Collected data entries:
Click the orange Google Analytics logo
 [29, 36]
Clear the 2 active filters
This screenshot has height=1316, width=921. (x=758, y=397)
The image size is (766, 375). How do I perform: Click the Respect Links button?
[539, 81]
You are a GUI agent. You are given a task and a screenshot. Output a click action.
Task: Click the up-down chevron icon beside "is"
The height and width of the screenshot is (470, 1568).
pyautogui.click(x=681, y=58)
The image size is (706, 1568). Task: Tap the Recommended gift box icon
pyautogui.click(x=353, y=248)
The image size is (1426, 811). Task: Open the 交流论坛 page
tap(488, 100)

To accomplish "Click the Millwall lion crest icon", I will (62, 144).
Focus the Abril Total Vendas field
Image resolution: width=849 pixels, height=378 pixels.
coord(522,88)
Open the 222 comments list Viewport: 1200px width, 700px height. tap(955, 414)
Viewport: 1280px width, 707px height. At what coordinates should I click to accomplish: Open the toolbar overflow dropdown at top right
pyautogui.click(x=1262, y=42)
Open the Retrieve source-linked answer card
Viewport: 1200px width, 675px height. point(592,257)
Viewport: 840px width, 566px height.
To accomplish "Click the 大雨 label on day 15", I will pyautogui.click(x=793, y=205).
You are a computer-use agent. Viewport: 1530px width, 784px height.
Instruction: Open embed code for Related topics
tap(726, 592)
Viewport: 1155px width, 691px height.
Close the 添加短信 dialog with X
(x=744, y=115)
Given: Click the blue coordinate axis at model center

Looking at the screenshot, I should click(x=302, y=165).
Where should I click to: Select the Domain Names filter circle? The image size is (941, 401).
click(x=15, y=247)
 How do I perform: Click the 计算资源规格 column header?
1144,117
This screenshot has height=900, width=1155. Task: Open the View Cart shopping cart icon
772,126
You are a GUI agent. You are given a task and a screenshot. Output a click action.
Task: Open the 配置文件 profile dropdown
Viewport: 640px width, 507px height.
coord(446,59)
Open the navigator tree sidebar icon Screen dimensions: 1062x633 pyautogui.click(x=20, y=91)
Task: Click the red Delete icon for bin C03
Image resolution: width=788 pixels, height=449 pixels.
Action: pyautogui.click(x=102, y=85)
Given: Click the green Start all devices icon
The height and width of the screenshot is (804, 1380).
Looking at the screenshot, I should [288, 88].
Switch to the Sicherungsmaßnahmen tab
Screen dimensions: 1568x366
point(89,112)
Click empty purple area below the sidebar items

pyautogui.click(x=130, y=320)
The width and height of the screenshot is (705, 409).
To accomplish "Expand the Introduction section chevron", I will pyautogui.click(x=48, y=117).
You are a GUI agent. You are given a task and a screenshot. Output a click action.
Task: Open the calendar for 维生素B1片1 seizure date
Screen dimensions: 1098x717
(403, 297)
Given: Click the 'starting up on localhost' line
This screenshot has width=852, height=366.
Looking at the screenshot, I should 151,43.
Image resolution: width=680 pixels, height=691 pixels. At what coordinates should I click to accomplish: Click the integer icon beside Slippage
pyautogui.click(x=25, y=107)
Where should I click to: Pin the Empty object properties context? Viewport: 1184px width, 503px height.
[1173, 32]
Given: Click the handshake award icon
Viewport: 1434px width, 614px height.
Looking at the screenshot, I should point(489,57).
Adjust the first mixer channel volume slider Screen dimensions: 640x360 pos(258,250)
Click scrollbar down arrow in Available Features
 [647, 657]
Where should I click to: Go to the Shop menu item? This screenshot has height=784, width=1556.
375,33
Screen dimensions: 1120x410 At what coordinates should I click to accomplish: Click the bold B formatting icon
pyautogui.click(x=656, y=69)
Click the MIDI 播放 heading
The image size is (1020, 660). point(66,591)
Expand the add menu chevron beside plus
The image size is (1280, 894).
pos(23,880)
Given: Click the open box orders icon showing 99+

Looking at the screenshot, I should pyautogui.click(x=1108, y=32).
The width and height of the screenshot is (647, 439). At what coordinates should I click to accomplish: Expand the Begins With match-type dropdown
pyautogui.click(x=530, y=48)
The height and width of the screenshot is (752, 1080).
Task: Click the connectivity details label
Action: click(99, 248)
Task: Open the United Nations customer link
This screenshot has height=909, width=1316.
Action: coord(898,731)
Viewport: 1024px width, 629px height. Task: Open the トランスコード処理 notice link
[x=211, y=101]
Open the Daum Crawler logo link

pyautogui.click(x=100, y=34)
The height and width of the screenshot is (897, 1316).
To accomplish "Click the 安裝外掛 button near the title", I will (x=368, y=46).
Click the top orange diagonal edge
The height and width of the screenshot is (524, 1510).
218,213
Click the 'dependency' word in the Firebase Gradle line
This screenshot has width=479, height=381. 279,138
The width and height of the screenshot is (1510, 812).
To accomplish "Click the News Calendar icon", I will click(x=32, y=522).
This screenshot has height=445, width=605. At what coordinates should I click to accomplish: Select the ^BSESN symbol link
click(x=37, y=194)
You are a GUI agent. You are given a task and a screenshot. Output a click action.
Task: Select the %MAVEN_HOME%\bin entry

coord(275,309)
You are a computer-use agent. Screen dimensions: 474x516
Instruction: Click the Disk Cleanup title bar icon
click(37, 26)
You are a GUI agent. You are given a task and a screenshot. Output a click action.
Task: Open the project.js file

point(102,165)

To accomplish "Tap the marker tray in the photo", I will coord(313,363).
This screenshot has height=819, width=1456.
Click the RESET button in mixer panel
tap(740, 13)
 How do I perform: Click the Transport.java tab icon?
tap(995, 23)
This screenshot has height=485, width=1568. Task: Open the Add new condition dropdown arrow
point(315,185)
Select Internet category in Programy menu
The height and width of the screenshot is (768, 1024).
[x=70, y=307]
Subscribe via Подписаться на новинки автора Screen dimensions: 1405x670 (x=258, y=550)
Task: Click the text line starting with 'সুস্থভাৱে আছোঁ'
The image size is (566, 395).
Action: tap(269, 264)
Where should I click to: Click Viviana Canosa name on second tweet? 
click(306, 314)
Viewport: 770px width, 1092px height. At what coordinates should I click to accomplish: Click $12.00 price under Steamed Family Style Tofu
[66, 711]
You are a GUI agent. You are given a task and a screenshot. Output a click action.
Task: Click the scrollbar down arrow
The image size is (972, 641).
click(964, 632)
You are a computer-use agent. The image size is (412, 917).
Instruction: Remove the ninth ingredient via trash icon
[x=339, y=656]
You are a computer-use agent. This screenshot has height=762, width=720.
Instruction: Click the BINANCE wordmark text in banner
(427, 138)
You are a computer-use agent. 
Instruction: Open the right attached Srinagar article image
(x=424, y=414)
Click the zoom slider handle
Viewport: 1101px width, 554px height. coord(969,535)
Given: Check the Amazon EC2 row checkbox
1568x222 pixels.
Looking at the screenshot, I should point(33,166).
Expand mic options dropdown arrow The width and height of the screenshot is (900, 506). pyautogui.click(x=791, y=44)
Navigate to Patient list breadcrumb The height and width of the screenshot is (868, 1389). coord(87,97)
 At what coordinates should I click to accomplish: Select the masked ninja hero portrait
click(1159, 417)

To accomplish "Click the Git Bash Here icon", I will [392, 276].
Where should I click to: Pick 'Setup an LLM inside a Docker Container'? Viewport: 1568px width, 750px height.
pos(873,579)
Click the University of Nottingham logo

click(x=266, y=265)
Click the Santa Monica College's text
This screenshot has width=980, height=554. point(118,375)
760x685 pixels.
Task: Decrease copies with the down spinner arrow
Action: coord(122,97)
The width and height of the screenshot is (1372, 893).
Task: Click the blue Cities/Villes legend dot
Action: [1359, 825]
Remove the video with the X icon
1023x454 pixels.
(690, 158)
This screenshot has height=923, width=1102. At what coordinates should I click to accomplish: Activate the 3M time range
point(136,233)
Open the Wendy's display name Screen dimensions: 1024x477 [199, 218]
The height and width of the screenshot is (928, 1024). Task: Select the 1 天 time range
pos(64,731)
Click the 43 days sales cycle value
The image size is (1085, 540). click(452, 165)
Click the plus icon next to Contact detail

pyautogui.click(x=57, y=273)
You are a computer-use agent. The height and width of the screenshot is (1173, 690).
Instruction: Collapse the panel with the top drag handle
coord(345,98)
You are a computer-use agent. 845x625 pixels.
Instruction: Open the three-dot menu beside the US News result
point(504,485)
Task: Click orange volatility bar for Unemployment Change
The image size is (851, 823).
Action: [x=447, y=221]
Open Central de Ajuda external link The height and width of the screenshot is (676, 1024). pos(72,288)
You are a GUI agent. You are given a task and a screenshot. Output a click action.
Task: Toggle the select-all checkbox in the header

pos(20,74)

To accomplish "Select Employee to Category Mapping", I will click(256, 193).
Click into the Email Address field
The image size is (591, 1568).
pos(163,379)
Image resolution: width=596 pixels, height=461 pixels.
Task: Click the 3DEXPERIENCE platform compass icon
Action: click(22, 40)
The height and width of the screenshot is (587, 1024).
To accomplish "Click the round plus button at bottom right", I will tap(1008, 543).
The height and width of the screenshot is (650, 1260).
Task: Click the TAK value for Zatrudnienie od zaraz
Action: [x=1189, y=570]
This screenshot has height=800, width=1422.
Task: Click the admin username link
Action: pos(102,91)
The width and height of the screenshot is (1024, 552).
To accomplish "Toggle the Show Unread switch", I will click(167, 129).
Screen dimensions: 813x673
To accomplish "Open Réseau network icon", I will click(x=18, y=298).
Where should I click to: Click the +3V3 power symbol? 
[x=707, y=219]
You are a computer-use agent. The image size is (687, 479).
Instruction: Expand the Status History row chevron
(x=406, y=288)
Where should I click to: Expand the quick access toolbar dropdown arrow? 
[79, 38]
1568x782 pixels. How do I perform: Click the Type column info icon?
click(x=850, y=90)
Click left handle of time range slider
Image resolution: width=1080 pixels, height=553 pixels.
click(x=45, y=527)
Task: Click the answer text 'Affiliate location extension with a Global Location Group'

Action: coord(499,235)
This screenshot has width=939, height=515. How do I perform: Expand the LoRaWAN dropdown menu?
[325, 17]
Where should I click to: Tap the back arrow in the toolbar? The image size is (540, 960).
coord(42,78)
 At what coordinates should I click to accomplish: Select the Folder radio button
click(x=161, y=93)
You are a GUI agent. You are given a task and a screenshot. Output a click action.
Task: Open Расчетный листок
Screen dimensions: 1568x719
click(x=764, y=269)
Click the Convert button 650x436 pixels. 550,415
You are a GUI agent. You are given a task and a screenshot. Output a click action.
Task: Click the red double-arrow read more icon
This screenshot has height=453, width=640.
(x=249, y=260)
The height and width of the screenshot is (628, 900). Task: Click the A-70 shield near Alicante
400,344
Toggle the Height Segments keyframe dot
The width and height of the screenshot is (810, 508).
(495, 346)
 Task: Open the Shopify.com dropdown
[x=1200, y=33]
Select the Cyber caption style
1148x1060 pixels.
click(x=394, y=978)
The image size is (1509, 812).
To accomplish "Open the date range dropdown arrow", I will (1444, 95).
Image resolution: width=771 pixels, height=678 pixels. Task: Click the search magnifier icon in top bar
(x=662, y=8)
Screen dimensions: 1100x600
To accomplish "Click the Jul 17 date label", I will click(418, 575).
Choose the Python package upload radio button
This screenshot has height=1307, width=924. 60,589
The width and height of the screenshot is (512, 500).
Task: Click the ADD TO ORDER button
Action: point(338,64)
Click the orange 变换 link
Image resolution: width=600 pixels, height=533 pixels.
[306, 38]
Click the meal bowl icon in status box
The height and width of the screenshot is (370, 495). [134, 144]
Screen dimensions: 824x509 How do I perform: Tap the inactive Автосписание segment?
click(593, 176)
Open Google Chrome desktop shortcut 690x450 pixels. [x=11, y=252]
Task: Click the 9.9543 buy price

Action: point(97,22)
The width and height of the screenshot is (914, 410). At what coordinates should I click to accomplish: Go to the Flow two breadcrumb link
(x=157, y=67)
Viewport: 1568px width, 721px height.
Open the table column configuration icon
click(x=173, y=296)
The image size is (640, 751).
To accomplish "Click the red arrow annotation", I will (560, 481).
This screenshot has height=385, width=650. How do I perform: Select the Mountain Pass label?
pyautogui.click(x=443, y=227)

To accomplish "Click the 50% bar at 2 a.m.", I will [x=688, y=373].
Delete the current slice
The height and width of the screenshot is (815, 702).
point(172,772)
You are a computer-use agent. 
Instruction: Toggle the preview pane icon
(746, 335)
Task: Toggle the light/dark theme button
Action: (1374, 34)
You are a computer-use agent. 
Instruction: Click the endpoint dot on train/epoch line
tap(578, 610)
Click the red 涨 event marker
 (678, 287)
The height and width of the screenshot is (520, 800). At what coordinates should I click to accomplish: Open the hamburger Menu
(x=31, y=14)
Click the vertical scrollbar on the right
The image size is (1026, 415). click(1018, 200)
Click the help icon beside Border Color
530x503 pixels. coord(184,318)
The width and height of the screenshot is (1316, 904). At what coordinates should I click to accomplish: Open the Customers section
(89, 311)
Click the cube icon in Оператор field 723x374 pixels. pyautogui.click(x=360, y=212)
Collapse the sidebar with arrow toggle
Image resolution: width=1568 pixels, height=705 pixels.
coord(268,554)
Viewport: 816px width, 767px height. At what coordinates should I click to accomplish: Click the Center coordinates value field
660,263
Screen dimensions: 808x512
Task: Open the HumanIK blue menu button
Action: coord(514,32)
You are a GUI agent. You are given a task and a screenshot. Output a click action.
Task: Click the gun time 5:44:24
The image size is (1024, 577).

• What this task involves
The lines above, starting at the one with "Task: Click orange" and ending at the one with "Click into the Email Address field", are the only ones to return, exactly as written.

• Response below
Task: Click orange volatility bar for Unemployment Change
The image size is (851, 823).
Action: [x=447, y=221]
Open Central de Ajuda external link The height and width of the screenshot is (676, 1024). pos(72,288)
You are a GUI agent. You are given a task and a screenshot. Output a click action.
Task: Toggle the select-all checkbox in the header

pos(20,74)

To accomplish "Select Employee to Category Mapping", I will click(256, 193).
Click into the Email Address field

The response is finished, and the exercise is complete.